** Opening Source document block **

Spas Georgiev

Personal information
- Full name: Spas Ivanov Georgiev
- Date of birth: 21 June 1992 (age 33)
- Place of birth: Stara Zagora, Bulgaria
- Height: 1.76 m (5 ft 9 in)
- Position: Midfielder

Team information
- Current team: Sportist Svoge
- Number: 16

Youth career
- 2000–2008: Beroe
- 2008–2011: Slavia Sofia

Senior career*
- Years: Team / Apps / (Gls)
- 2010–2013: Slavia Sofia / 31 / (1)
- 2012: → Montana (loan) / 3 / (0)
- 2013–2015: Dobrudzha Dobrich / 38 / (2)
- 2015–2016: Livingston / 8 / (0)
- 2016: → Albion Rovers (loan) / 12 / (0)
- 2016: Dunav Ruse / 7 / (0)
- 2017–2018: Botev Vratsa / 56 / (11)
- 2019: CSKA 1948 / 12 / (0)
- 2019–2020: Septemvri Sofia / 20 / (5)
- 2020–2022: Pirin Blagoevgrad / 50 / (5)
- 2022–2023: Beroe Stara Zagora / 31 / (0)
- 2023–2025: Botev Vratsa / 51 / (1)
- 2025–: Sportist Svoge / 26 / (2)

= Spas Georgiev =

Bulgarian footballer

Spas Ivanov Georgiev (Спас Иванов Георгиев; born 21 June 1992) is a Bulgarian professional footballer who plays as a midfielder for Sportist Svoge.

==Playing career==
Georgiev signed for Scottish side Livingston in July 2015. The midfielder was recommended to then manager Mark Burchill by his former Portsmouth teammate Svetoslav Todorov.

He spent a short spell on loan with Albion Rovers before leaving Livi by mutual consent in May 2016.

** Closing Source document block **
** Opening Supplied records block **

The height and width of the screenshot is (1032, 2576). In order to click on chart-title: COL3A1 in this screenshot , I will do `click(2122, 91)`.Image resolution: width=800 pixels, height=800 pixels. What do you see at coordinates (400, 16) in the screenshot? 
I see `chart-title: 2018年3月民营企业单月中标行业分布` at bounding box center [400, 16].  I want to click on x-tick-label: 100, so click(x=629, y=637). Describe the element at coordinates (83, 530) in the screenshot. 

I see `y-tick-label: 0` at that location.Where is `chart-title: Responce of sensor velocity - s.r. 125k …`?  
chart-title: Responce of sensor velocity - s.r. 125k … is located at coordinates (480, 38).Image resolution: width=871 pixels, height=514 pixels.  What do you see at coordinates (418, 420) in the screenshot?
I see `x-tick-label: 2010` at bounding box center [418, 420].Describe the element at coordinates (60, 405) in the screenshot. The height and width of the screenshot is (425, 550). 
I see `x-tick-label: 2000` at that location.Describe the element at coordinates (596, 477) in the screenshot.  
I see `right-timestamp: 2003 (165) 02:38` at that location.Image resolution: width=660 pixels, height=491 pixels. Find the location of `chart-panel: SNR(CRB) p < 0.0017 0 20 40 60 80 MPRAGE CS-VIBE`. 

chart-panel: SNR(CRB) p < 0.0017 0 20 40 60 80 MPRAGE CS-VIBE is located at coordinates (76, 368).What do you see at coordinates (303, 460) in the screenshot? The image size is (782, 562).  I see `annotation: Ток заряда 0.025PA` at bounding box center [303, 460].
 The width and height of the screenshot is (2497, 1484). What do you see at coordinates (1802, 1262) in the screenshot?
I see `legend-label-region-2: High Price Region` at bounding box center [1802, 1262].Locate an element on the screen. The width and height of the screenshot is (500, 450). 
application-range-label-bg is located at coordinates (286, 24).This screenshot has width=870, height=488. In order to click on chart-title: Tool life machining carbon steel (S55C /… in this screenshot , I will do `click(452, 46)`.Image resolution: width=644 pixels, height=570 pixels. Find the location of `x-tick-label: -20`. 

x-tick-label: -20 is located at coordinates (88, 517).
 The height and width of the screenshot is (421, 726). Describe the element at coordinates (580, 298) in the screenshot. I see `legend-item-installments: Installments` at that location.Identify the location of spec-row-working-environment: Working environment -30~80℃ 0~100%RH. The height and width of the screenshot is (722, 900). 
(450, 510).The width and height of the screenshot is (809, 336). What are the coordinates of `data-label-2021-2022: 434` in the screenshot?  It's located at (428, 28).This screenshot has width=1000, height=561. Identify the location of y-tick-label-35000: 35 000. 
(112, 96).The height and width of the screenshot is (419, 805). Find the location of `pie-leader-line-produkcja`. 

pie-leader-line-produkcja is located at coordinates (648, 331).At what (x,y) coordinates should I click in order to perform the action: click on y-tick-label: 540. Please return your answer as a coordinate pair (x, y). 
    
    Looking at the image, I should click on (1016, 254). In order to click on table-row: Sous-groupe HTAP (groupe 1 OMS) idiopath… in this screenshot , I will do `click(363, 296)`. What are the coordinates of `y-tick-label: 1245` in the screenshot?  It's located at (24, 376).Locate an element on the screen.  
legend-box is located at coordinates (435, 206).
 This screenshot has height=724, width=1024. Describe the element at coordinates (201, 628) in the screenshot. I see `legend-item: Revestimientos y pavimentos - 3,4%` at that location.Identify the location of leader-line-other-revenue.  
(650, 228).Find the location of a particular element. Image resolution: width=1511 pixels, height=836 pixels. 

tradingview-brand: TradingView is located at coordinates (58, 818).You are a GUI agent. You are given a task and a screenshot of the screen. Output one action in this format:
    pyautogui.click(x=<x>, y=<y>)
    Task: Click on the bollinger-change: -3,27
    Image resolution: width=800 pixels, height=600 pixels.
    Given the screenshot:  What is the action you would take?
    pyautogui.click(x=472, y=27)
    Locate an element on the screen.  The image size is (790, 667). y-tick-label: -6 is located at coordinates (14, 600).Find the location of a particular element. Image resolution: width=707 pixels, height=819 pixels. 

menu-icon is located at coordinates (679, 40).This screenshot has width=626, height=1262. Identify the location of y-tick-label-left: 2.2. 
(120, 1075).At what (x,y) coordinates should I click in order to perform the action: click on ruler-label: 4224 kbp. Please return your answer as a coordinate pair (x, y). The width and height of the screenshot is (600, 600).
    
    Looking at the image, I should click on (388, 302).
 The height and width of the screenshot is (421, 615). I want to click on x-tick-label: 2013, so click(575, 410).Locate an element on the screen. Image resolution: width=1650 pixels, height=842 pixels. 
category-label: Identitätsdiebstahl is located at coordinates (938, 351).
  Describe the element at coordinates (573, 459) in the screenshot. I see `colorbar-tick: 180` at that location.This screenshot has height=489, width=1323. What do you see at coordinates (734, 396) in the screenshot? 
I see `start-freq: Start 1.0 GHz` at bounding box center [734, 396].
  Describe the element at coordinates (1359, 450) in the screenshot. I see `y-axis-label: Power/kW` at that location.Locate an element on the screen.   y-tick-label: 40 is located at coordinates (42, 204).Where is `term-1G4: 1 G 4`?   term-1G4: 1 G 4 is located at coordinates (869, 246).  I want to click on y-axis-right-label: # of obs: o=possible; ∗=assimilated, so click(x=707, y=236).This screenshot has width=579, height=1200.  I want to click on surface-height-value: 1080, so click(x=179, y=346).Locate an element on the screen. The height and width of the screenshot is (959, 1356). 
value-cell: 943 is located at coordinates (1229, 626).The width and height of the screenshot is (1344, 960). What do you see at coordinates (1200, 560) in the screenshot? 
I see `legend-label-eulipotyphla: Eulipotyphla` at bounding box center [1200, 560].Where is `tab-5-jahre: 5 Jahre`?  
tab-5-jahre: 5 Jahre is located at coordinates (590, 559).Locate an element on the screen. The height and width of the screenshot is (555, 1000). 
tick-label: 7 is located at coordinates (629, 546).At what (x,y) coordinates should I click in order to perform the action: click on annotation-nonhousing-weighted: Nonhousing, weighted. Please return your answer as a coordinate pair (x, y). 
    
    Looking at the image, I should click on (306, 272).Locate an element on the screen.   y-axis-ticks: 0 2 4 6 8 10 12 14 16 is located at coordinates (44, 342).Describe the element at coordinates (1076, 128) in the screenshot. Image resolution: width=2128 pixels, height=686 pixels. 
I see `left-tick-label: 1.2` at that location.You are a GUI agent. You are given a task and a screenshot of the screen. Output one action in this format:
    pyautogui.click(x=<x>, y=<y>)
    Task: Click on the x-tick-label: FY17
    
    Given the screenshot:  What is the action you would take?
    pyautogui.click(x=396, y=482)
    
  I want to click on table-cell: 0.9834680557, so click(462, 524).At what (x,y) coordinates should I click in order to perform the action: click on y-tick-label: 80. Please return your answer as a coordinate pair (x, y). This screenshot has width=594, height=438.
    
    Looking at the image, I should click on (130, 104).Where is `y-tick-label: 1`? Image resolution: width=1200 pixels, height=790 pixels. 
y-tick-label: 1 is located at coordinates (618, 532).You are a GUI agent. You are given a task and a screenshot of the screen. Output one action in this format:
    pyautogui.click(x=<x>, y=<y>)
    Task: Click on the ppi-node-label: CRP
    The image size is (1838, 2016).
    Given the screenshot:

** Closing Supplied records block **

Task statement: Reproduce the passage of the Spas Georgiev profile that begins at the words "Senior career*" and ends after "(loan) / 12 / (0)", editing it so that "Apps" becomes "Appearances". Work only from the Spas Georgiev profile.

Task response:
Senior career*
- Years: Team / Appearances / (Gls)
- 2010–2013: Slavia Sofia / 31 / (1)
- 2012: → Montana (loan) / 3 / (0)
- 2013–2015: Dobrudzha Dobrich / 38 / (2)
- 2015–2016: Livingston / 8 / (0)
- 2016: → Albion Rovers (loan) / 12 / (0)